**TASK PROMPT:**
Transcribe the part of the RISC-V symlink thread below between "2024-04-30 Thread Florian" and "cover all cases.", inclusive.

**TEXT SECTION:**

• • •

2024-04-30 Thread Florian Weimer
* Richard W. M. Jones:

> On Mon, Apr 29, 2024 at 02:21:56PM +0200, Florian Weimer wrote:
>> * Richard W. M. Jones:
>> 
>> >> I don't want us to have RPM spec file hacks just to get RISC-V to
>> >> install in the correct locations.  The symbolic link evidently does not
>> >> cover all cases.
>> >
>> > What cases aren't covered by the symlink?  We have a full, working
>> > Fedora/RISC-V distro using it at the moment.
>> 
>> The symbolic link isn't in the buildroot.
>
> This is indeed a problem.  The symlink should be moved from glibc to
> filesystem.  I don't know why we put it in glibc, historical anomaly I
> guess.  I'll prepare a couple of PRs today which will have to be
> carefully pushed in a single side tag to fix this.

• • •

**RECORDED INFORMATION:**
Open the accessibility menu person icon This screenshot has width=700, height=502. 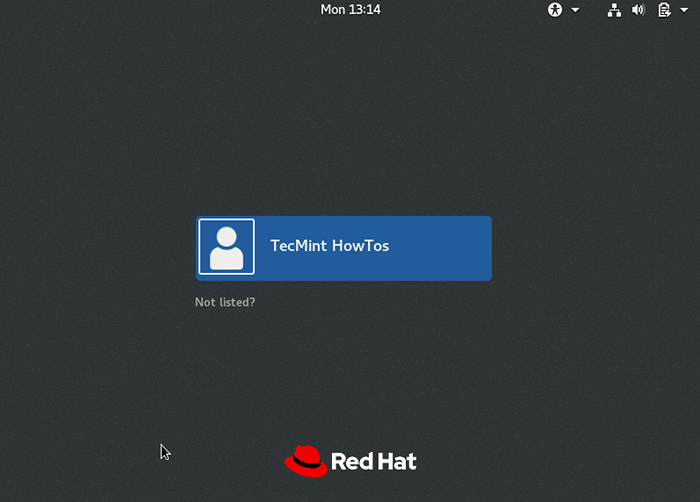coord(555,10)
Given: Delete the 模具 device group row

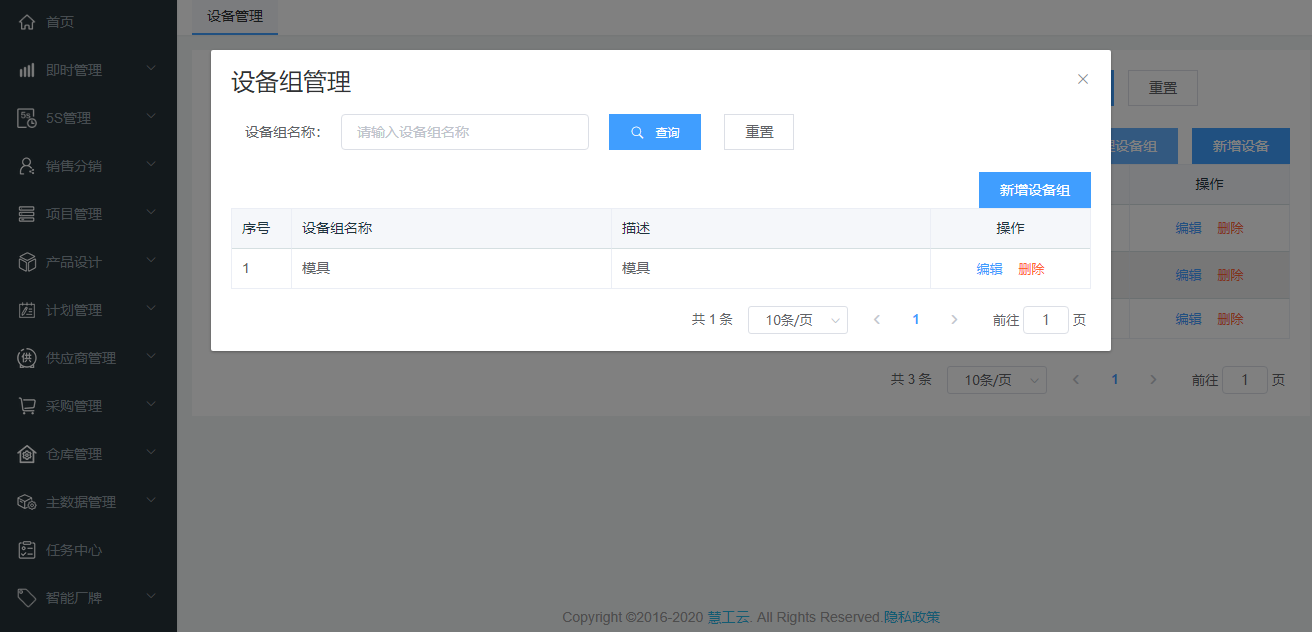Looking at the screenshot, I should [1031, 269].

• • •

**RESPONSE TO THIS EXERCISE:**
2024-04-30 Thread Florian Weimer
* Richard W. M. Jones:

> On Mon, Apr 29, 2024 at 02:21:56PM +0200, Florian Weimer wrote:
>> * Richard W. M. Jones:
>> 
>> >> I don't want us to have RPM spec file hacks just to get RISC-V to
>> >> install in the correct locations.  The symbolic link evidently does not
>> >> cover all cases.